As we note below, SPC Marc A. Hall’s counsel have filed action in U.S. district court seeking an order preventing the Army from sending him to Kuwait–or Iraq, as the memorandum in support of TRO alleges–to be tried by court-martial.  The case is Hall v. McHugh, 4:10-cv-00030-WTM-GRS, which is pending in the Southern District of Georgia.  We’ve posted Hall’s memorandum in support of his motion for a TRO here.

3 Responses to “Memorandum in support of TRO in Hall v. McHugh”

  1. No Man says:

    Am I reading that wrong or is the defendnat asserting a Sixth A. right to jury trial in a FN and right to a public trial? Down right Judge Crawford-esque. Amazingly not a single cite to the Watada case.

  2. John O'Connor says:

    I have lots of random thoughts about this:

    1. I could see a claim here if the military inexplicably set venue at a distant place such that you couldn’t afford to bring your civilian counsel there.
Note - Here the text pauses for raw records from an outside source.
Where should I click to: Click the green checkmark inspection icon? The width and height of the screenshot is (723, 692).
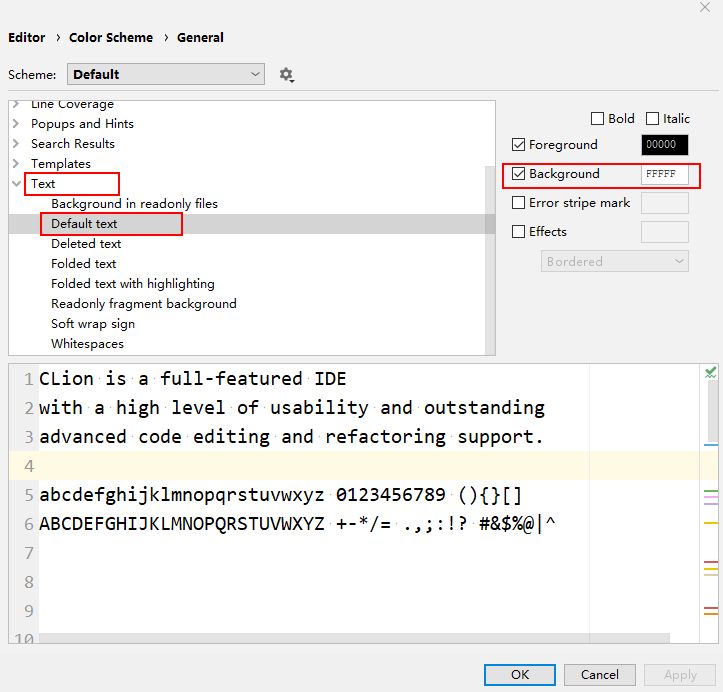710,372
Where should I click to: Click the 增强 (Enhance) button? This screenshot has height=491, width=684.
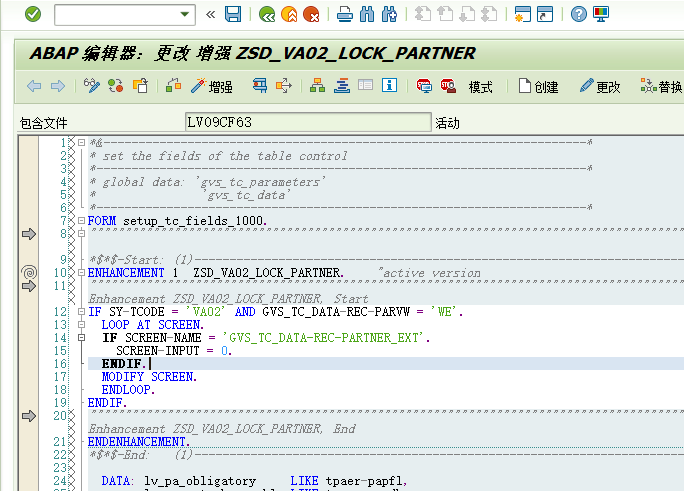[212, 87]
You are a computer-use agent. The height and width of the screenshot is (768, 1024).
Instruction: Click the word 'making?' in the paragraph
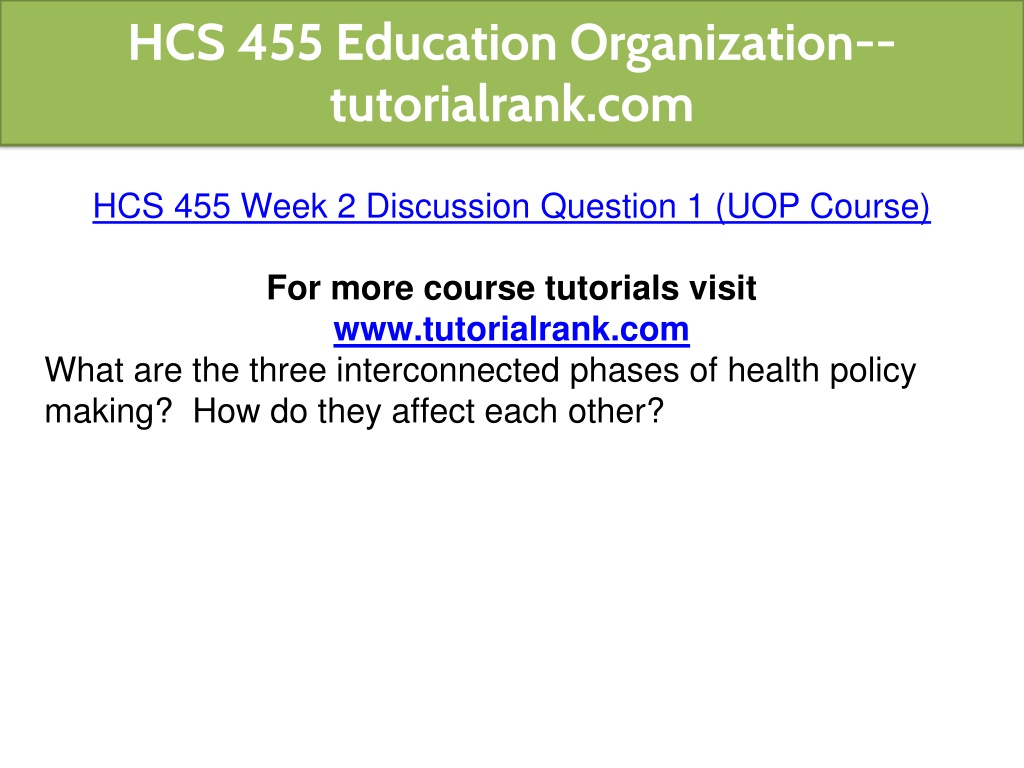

    2. The fact that the non-skulkers in Hall’s unit are already over there, in my mind, fatally undermines any claim by Hall that he has an entitlement tio be tried where his unit isn’t.

    3. Even if Hall had a claim, I think under Councilman that it remains a claim to be vindicated in the military courts.

    4. It doesn’t really help Hall’s case that he doesn’t have civilian counsel for his court-martial, and the habeas petition concedes that he might not get civilian counsel even if the case remained in the U.S.

    5. I don’t see a good showing of what witnesses in the U.S. are needed and couldn’t be made available. I imagine this issue could be resolved through videoconference in large part.

    6. Judges are not given the task of running the Army.

  3. Peter E. Brownback III says:

    Ignoring the lack of knowledge about military law shown by the comment about the relationship between a convening authority and a military judge in a court-martial

    (Petitioner has no other recourse but this Court. His only other avenue for redress would be pretrial motions filed with the military judge presiding over his court-martial. However, there is no military judge because the convening authority who would summon the judge does not yet have jurisdiction over petitioner, who remains in the United States. See pp. 7-8.),

    I still do not understand the status of the case. None of the matters in the post actually state whether or not Hall’s case has been referred to a court-martial.

    Does anyone know if the case has been referred?